La Rondine à Toulouse : cette hirondelle fait notre printemps
Après Ernani de Verdi la saison passée, le Théâtre du Capitole remet dans la lumière un autre chef-d’œuvre rarement donné d’un maître italien : La Rondine de Puccini. L’opus, que Puccini écrit au sommet de son art, à 60 ans, est pourtant très intéressant musicalement, avec sa riche orchestration, ses lignes mélodiques entêtantes et son décoiffant final de l’acte I. À mi-chemin entre Manon Lescaut (pour son sujet) et La Bohème (pour son ambiance), il est également passionnant dans sa dramaturgie, souvent comparée à celle de La Traviata. Certes, Magda n’est pas malade et elle ne meurt pas à la fin (réchappant comme Minnie dans La Fille du Far-Ouest avant elle), mais comme Violetta Valery, elle renonce à son amour pur et retourne dans les bras d’un amant sordide, afin que son sulfureux passé n’éclabousse pas l’honneur de l’homme aimé. Si l’opéra n’est donc pas tragique, le drame n’en est pas moins profond : quand la traviata (dévoyée en italien) est forcée au sacrifice par Germont, cette rondine (hirondelle en italien) en décide elle-même, malgré la bénédiction reçue de la mère de Ruggero, certes ignorante de son passé.
La mise en scène a été créée en 2002 par Nicolas Joël et est réalisée cette saison par Stephen Barlow, après avoir fait le tour du monde. L’action y est replacée dans un beau décor Art déco (signé Ezio Frigerio) : fidèle à lui-même, le metteur en scène y respecte scrupuleusement le livret, permettant au public de goûter à la délicatesse de cette œuvre trop méconnue. L’instant de vie photographié à l’acte I, chez Madga, est passionnant grâce au travail réalisé avec les seconds rôles sur le jeu muet.
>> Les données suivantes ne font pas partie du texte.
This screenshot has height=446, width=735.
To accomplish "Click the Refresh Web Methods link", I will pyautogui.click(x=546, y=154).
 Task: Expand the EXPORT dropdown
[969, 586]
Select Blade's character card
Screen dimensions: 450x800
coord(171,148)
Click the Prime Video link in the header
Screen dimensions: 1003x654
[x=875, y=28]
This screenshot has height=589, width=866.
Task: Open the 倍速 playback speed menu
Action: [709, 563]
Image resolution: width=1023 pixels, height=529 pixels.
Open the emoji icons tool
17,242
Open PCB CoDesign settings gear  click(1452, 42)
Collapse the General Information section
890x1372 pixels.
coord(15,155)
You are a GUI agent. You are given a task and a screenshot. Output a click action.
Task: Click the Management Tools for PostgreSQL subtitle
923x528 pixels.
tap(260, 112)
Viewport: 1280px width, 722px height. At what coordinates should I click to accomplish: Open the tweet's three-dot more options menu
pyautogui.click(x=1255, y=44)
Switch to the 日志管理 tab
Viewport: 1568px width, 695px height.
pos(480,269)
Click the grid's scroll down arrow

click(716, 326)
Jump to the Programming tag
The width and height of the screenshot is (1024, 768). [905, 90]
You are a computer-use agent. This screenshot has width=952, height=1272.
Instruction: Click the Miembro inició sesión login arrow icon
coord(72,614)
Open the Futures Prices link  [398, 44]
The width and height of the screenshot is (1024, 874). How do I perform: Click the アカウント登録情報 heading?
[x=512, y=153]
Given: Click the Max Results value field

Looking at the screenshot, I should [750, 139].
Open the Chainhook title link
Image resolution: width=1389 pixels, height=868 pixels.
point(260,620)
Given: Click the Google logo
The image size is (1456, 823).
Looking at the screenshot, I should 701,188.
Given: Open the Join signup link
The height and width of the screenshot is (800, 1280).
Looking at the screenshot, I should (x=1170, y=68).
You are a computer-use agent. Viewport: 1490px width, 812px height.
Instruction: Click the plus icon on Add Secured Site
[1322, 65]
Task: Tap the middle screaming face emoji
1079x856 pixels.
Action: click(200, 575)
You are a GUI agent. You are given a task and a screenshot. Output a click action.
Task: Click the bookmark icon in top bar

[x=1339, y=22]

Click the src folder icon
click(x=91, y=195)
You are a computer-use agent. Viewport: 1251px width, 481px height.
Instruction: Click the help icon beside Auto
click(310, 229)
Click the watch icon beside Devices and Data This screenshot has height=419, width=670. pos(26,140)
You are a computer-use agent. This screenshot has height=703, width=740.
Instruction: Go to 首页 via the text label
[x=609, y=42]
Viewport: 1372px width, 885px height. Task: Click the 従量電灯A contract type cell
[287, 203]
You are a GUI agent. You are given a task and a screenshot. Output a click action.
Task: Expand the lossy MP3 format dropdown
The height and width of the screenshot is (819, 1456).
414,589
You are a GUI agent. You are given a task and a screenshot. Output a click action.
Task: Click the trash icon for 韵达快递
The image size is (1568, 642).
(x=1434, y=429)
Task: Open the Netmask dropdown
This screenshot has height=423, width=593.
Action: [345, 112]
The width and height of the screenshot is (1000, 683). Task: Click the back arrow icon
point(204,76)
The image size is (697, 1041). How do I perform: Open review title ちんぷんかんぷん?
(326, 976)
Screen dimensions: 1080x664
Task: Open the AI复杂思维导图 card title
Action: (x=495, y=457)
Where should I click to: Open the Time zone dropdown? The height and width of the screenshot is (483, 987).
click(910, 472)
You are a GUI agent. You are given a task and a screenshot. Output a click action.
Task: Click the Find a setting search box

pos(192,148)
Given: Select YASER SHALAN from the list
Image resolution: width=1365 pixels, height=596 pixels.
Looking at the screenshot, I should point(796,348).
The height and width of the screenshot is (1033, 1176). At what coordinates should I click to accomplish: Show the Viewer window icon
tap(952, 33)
À l’acte II, l’ambiance festive et vivifiante de chez Bullier (qui porte bien son nom, bien que la coupe renversée par Magda émette un bruit de plastique et non de cristal) est notamment symbolisée par les amusantes chorégraphies imaginées par Katherine Dubuisson-Tailhades. À l’acte III, sous la serre niçoise, la psychologie des personnages est explorée avec minutie. Lors des derniers instants, l’arrivée de Rambaldo (qui entretient Magda au début de l’opéra), souligne le futur qui attend la jeune femme : elle est alors baignée de lumière sur une scène plongée dans le noir.
Bien que Keri Alkema ait été initialement prévue, c’est Ekaterina Bakanova qui interprète le rôle-titre. Quelle que soit la qualité de la première, le public ne trouvera aucune raison de s’en plaindre tant la soprano russe en offre une admirable composition. Dans un style proche de celui de Venera Gimadieva, elle offre un personnage à la fois candide et sauvage, provoquant une émotion d’un clignement de cil, d’un léger mouvement de la lèvre. Ses moues charmantes semblent en permanence pouvoir déboucher sur un large sourire, un baiser ou une morsure. Sa voix dense et puissante est projetée comme une flèche vers le public, malgré une jolie couverture vocale. Elle affiche une rondeur poétique et un vibrato rapide comme les battements d’un cœur amoureux. Ses graves sont bouillonnants et ses aigus très structurés sont tenus dans des piani intenses, émis bouche presque fermée, et dont elle rompt le fil d’un geste sec de la main.
Dmytro Popov est un étonnant Ruggero, à l’instrument si imposant qu’il semble à première vue impossible d’en tirer des nuances. Il parvient pourtant à moduler son interprétation selon l’émotion du personnage, de l’exaltation du premier acte jusqu’au désespoir au dernier. Disposant de médiums de baryton, il atteint sans difficulté des aigus charpentés, au timbre solaire. Son jeu réservé s’accorde bien à la candeur hésitante de Magda. Le buste tendu vers l’avant, il articule largement le texte de Giuseppe Adami. La seule imperfection de son interprétation réside dans l’irrégularité de son vibrato.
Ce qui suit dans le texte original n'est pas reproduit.